## A caffeinated adventure into optimization algorithms and numerical solver libraries in python

Motivated by some optimization problem in quantitative finance as well as simple curiosity, I started looking into some word-of-mouth ML related algorithms and various useful libraries to solve large scale constrained optimization problem. Perhaps my understanding of optimization has deepened over the years, and the newly bought green matcha tea bag has wrought wonder to my head, the documentation in the open source community with regard to the various numerical libraries seemed exceedingly clear. Here I will simply share a lightly annotated laundry list of all the useful tidbits picked up in 2 hours of distracted self-study:

1. Bayes point algorithm: I first heard about this through a colleague’s work, where the main selling point seems to be the ability to control the model directly through the example weight, rather than feature weight. The definite reference seems to be this 34 page paper, which is clear on a sober afternoon, but can be quite daunting if one simply wants to scan through it to pick up the main idea. I haven’t finished it, but the first 5 pages look quite sensible and promise good return on time spent. My current speculative understanding is that this is a mixture of ideas from support vector machines, which focus on frequentist style optimization problem, and Bayesian inference, which is more expensive but has the nice “anytime” property, meaning even a non-converged model is useful. One thing I found funny was that the authors talked about Cox’s theorem on objective probability; not sure if it is really necessary in a technical paper like this, but authors are certainly allowed to digress a little philosophically.

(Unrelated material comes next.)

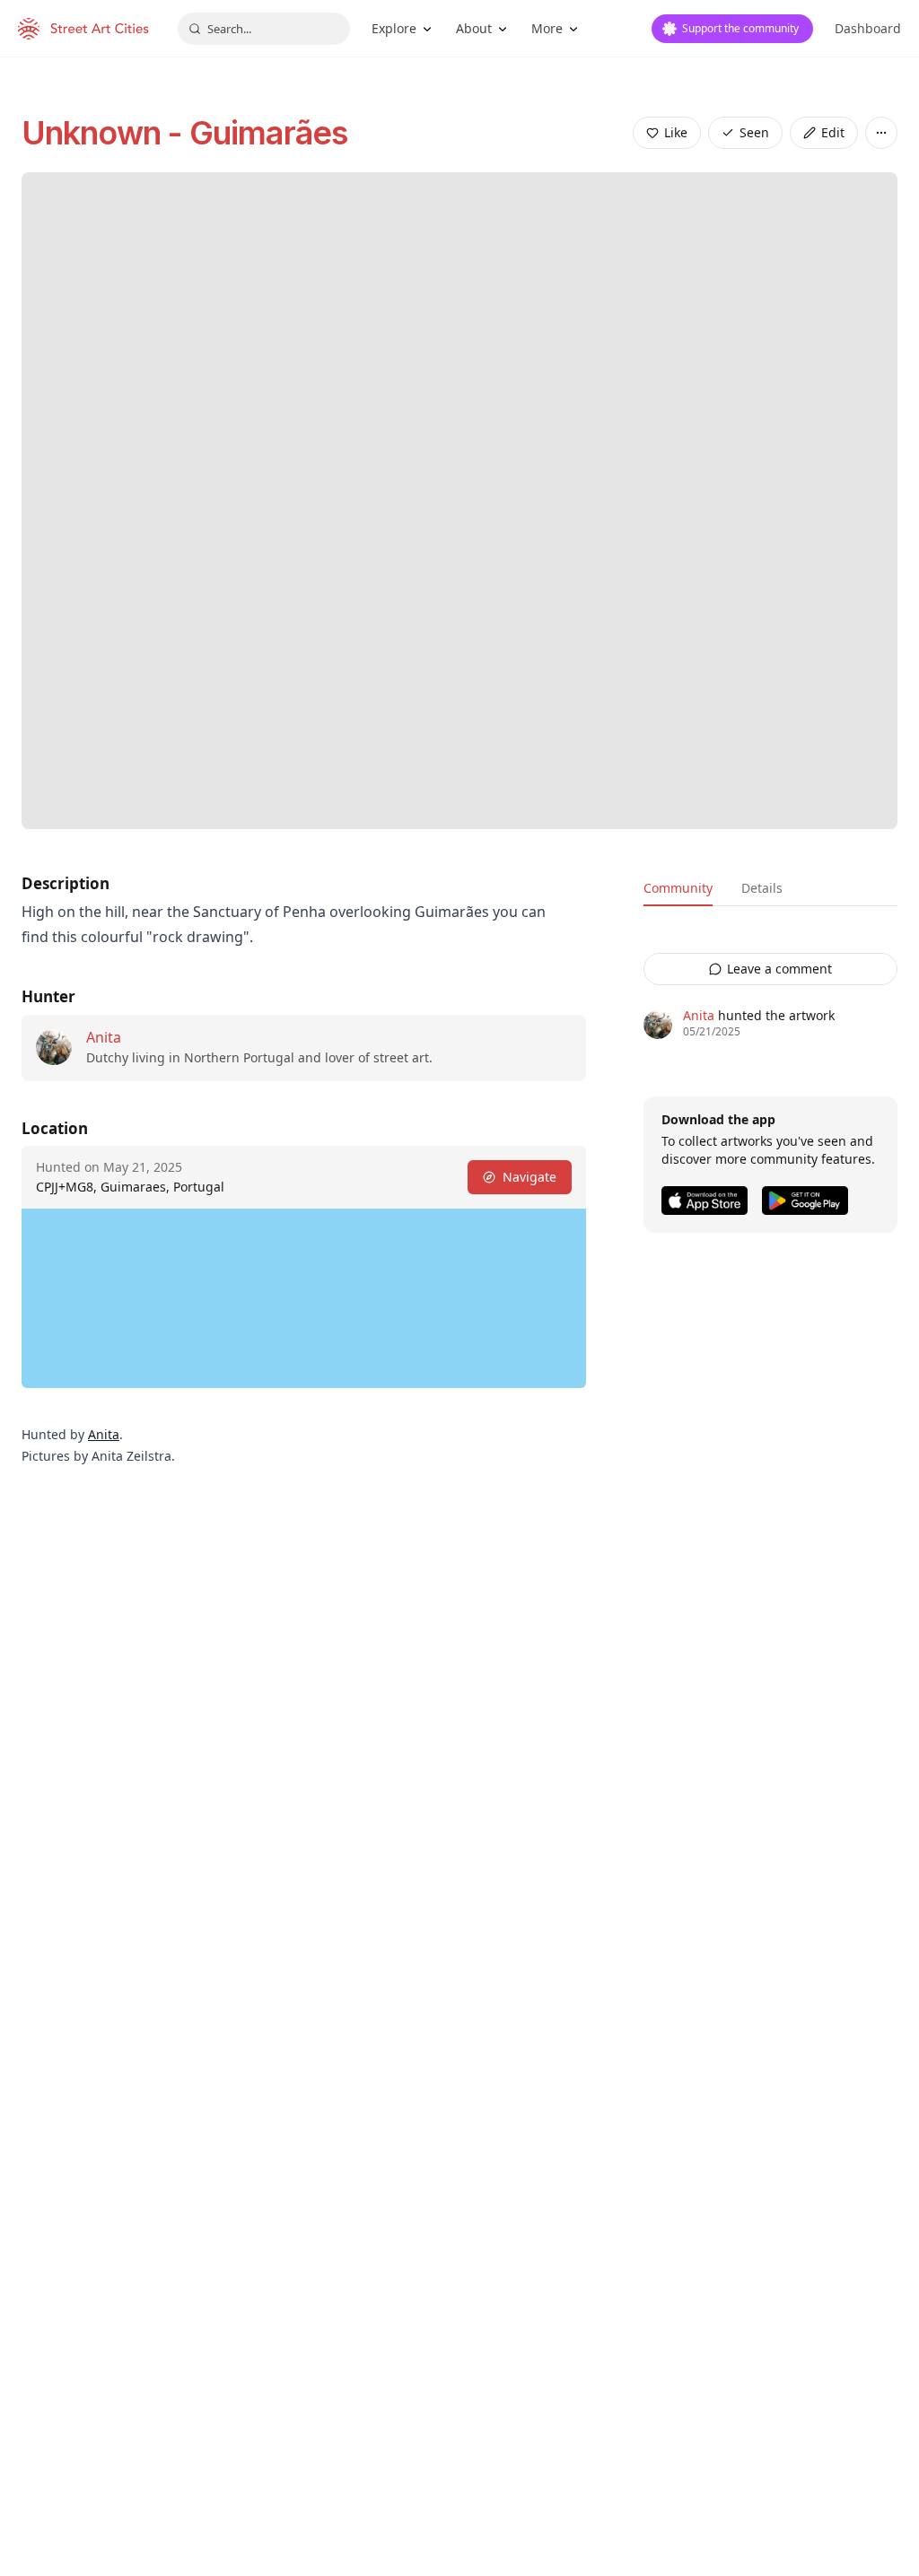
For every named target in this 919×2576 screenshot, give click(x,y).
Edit (833, 132)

2. Bayesian linear regression: I learned this mainly through the namesake wikipedia article. Don’t look at the multivariate version, since it distracts you from the main point. The idea is to have a prior of some distribution for the weights (i.e., linear regressors), which can be conveniently chosen to be Gaussian (a conjugate prior). Then the posterior will have some Gaussian distribution whose mean and variance depend on the data as well as the prior. The formula presented towards the end indeed shows that if the prior is highly concentrated near its mean (high confidence), then the posterior distribution will lean towards the prior mean.
3. Gauss Newton method: I thought I knew Newton’s method since grade school. Turns out even a veteran like me can get abysmally confused about the distinction between solving an equation and optimizing an objective function. So I spent a few minutes wondering why Newton’s method is considered a second order method, though to be fair, the label of second order has nothing to do with the use of 2nd derivatives, but mainly with the quadratic convergence rate. To those equally uninitiated readers, to a (vector-valued) equation of the form $F(x) = y$ will typically have isolated solutions only when $x$ and $y$ are of the same dimension (assumed both to be in some Euclidean space). Otherwise you get a sub-variety as your solution, which numerical analysts and engineers typically don’t care for. Similarly optimization only makes sense when the objective function is real-valued, rather than vector-valued. By taking the gradient, one converts the later type of problem to the former. In any rate, I started looking up Gauss Newton, which isn’t exactly Newton Ralphson, after seeing this line in the implementation note of the trf library, which by the way, is extremely well written and makes me understand trust region reflective algorithm in one sitting. In it, the author mentions that one can approximate the Hessian matrix of a nonlinear objective function with $J^T J$. This looked vaguely similar to the typical linear regression exact solution, and in fact is related. As long as the objective function is a sum of squares of individual components, the GN algorithm works, but approximating Hessian with first order derivatives. This obviously can speed up things a lot.
4. fmin_slsqp function in scipy: I found out about this mainly through this blog post. Upon looking at the implementation on github, I got a bit dismayed since a heavy portion of the code is done using python while and for loops. But I keep telling myself not to prematurely optimize, so maybe this will be my first library of choice. The underlying Sequential Least SQuares Programming approach looks somewhat quadratic.
5. least_squares implementation in scipy: This one looks more promising in terms of performance, in particular it uses the trf library mentioned below, which promises to be appropriate for large scale problems.
6. trust region reflective algorithm in scipy: the implementation note for trf above is quite good. The essential idea seems to be to treat a constrained optimization problem locally as a quadratic programming problem and bake the inequality constraints into the objective. Then reshape the region of optimization by the inverse of the diagonal matrix consisting of the distance to the boundaries in each direction (presumably the region is always convex so that this makes sense).
7. Cauchy point: the solution of the gradient descent multiplier to maximize descent under the constraint that the independent variable doesn’t move beyond a certain radius. This seems related to Wolfe condition, but the latter guarantees convergence of gradient norm to  0, whereas Cauchy is just a way to cheaply optimize a single gradient descent step under constraint.